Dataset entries
>>>>

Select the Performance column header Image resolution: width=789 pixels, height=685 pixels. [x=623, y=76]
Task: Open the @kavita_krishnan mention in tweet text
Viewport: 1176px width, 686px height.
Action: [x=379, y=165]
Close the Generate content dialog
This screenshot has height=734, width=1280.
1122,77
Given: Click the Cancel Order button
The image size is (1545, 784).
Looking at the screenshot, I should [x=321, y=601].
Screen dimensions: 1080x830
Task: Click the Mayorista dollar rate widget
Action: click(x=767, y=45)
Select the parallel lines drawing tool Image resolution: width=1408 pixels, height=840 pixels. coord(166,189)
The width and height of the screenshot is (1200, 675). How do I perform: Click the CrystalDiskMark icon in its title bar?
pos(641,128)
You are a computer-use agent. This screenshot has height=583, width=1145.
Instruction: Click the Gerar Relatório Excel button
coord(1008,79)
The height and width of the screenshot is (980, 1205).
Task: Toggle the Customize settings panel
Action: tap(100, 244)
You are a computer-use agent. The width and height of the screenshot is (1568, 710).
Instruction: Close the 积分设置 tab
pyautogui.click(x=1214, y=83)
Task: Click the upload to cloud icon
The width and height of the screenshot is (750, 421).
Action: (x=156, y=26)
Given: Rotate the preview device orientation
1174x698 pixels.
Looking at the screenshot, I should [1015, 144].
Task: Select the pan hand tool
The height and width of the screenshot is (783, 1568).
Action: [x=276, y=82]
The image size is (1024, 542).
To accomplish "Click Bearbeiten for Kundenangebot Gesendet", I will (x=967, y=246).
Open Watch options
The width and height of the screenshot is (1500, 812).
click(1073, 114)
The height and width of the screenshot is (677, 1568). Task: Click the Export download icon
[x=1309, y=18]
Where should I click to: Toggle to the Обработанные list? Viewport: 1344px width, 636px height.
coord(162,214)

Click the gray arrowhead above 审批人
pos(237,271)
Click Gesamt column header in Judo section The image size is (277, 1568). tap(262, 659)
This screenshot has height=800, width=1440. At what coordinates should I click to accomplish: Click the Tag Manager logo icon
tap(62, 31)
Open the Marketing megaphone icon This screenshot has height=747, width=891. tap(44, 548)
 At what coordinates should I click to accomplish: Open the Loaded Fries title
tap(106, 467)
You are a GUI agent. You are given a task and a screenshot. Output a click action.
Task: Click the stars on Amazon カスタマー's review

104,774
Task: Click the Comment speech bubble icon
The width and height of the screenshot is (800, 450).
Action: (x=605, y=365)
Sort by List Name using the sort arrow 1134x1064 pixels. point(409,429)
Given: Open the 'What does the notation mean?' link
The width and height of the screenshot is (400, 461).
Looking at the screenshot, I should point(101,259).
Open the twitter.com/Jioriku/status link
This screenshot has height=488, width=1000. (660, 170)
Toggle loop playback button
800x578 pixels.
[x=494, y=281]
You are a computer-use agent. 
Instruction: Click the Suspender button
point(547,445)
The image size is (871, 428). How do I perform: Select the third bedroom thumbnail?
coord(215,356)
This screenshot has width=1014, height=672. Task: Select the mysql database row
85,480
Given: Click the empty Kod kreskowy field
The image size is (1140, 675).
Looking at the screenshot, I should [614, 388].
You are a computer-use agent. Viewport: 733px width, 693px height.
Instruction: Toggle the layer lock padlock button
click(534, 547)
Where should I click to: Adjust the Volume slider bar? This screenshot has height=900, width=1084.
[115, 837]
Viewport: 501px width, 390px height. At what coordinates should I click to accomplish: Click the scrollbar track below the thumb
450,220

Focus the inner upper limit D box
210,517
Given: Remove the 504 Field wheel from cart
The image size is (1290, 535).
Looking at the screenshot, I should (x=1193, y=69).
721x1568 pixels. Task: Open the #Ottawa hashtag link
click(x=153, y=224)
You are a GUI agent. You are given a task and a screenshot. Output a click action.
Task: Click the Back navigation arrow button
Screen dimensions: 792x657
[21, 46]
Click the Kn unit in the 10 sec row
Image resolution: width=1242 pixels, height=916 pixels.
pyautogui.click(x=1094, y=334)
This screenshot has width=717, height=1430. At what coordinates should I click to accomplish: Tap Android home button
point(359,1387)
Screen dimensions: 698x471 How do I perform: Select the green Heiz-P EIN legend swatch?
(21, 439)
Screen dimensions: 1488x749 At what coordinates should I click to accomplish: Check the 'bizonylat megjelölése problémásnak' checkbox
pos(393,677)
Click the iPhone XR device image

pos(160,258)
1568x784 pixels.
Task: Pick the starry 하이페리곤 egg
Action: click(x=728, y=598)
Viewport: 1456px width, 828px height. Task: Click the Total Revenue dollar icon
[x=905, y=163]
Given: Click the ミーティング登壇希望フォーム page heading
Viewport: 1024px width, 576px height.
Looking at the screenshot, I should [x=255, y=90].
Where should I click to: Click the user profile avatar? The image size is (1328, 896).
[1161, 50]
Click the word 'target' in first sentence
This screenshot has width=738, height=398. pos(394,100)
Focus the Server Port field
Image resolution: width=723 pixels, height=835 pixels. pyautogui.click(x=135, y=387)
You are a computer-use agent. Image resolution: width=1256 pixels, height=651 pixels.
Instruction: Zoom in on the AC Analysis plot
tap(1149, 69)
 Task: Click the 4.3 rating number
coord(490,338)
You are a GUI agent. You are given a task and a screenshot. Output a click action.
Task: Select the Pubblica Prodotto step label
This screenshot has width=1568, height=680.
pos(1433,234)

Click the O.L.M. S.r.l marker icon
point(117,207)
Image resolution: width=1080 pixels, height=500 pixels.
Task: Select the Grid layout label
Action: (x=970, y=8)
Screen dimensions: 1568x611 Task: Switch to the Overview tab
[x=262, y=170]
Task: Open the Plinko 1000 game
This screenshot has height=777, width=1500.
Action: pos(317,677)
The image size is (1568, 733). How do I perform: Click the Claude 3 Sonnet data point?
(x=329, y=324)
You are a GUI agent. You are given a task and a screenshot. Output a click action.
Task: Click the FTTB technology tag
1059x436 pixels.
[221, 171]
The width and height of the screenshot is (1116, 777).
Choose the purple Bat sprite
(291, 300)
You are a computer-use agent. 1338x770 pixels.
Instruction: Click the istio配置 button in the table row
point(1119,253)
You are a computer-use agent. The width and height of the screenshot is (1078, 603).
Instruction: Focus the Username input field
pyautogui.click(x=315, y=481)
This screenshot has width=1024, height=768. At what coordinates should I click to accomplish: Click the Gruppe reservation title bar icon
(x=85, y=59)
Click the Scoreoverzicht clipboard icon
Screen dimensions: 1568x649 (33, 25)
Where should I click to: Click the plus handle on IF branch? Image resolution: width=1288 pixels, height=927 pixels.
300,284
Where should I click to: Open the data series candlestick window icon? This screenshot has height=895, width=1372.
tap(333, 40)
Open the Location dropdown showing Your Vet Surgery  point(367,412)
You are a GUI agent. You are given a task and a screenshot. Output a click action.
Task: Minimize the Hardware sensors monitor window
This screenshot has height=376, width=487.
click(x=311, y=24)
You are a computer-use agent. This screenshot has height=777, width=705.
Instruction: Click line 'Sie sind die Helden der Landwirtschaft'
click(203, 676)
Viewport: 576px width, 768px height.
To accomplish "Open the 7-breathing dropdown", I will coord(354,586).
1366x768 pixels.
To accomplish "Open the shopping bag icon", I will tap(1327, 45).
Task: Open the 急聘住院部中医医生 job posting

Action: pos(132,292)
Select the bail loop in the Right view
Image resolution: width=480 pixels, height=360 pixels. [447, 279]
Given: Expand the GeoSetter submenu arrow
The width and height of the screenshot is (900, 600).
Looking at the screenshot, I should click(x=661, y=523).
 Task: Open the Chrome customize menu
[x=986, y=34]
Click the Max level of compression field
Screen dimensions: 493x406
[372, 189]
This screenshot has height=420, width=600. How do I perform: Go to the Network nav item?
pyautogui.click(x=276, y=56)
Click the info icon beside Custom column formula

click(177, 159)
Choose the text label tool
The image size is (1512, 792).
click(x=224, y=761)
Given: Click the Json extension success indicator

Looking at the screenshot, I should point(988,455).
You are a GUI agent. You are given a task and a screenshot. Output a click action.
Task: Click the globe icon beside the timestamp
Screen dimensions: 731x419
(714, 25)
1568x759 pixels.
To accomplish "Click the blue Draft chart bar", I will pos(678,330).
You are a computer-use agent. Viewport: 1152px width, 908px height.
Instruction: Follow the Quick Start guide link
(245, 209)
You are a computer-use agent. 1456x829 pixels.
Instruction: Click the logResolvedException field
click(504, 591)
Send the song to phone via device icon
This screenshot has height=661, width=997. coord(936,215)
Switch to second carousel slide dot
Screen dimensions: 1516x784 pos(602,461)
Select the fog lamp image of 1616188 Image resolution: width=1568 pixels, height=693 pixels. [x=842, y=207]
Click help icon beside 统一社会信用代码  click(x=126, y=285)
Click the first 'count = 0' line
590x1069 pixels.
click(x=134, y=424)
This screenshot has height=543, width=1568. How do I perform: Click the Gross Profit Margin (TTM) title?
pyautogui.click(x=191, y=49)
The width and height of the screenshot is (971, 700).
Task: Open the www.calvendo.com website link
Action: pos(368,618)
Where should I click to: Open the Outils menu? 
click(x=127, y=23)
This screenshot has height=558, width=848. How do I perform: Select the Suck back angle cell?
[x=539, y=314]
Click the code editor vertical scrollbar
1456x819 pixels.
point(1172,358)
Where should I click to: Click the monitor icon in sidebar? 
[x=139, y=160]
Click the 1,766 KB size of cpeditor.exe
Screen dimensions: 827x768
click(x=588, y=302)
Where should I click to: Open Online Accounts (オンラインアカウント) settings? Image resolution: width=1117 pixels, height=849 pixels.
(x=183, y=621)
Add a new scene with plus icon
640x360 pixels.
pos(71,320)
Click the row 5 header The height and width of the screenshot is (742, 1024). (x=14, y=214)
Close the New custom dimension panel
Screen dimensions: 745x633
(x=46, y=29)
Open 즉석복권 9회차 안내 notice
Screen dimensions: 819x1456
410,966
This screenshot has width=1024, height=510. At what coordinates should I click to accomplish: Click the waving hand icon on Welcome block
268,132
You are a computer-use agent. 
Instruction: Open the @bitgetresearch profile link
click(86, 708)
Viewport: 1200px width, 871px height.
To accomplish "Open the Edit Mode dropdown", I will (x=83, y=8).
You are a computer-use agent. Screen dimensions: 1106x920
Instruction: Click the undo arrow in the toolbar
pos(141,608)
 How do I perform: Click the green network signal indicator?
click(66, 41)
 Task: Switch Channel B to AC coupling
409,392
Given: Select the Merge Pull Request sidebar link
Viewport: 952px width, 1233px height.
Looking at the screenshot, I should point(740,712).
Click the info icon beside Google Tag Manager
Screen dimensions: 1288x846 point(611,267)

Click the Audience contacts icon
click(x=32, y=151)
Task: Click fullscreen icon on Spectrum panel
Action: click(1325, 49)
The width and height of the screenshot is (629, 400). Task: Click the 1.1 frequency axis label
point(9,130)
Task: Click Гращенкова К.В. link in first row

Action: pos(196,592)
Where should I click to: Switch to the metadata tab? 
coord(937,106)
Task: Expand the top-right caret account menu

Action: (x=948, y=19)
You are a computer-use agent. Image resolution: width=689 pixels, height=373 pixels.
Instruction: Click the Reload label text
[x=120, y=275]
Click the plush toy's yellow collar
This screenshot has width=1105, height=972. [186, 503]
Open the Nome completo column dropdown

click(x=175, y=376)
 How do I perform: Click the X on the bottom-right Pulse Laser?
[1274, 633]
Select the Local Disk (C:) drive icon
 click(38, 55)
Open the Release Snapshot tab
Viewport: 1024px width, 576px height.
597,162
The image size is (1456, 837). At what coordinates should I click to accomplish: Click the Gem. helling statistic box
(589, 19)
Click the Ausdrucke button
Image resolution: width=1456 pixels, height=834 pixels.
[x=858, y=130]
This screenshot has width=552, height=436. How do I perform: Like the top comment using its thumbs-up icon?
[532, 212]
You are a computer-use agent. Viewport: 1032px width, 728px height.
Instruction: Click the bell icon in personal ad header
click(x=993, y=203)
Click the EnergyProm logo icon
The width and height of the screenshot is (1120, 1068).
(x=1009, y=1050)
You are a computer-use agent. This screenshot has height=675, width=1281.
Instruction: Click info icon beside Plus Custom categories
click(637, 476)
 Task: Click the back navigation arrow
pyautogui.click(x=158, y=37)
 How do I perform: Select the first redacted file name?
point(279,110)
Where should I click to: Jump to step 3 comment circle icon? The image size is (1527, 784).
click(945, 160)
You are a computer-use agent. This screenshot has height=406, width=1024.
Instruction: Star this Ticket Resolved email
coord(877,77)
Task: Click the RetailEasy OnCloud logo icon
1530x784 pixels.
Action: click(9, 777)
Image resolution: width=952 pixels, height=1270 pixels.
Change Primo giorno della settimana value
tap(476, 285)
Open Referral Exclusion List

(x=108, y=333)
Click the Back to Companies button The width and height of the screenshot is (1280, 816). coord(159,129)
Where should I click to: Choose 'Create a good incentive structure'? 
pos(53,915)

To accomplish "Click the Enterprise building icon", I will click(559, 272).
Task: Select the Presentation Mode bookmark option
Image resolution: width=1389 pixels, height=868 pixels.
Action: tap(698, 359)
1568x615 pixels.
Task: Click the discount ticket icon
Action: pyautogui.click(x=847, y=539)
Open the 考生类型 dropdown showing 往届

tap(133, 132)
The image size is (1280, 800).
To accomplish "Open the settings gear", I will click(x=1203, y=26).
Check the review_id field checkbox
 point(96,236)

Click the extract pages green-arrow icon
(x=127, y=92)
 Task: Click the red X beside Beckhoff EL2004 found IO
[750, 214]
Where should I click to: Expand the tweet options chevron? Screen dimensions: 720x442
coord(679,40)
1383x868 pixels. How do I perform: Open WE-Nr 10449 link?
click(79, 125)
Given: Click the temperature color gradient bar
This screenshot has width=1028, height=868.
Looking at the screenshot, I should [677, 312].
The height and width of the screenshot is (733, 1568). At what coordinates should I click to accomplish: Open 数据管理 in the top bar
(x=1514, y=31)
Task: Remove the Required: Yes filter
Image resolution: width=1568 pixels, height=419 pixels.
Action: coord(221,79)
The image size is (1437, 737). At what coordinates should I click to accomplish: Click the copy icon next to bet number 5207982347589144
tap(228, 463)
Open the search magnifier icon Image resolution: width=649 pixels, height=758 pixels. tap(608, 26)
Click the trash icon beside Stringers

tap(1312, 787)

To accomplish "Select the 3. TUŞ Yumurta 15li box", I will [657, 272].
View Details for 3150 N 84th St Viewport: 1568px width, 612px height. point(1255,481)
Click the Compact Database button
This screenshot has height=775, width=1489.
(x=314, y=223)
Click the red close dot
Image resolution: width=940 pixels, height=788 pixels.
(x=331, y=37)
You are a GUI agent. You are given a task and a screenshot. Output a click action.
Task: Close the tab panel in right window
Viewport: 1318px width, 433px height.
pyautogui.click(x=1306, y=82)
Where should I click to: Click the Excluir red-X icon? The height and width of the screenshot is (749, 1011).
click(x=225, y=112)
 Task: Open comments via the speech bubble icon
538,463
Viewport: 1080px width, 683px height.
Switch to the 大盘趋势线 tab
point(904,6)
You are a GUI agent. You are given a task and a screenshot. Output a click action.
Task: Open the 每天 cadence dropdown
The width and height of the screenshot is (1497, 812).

<<<<

Return all lines above that mention the word "Remove".

### EXERCISE RESPONSE
Given: Remove the 504 Field wheel from cart
Task: Remove the Required: Yes filter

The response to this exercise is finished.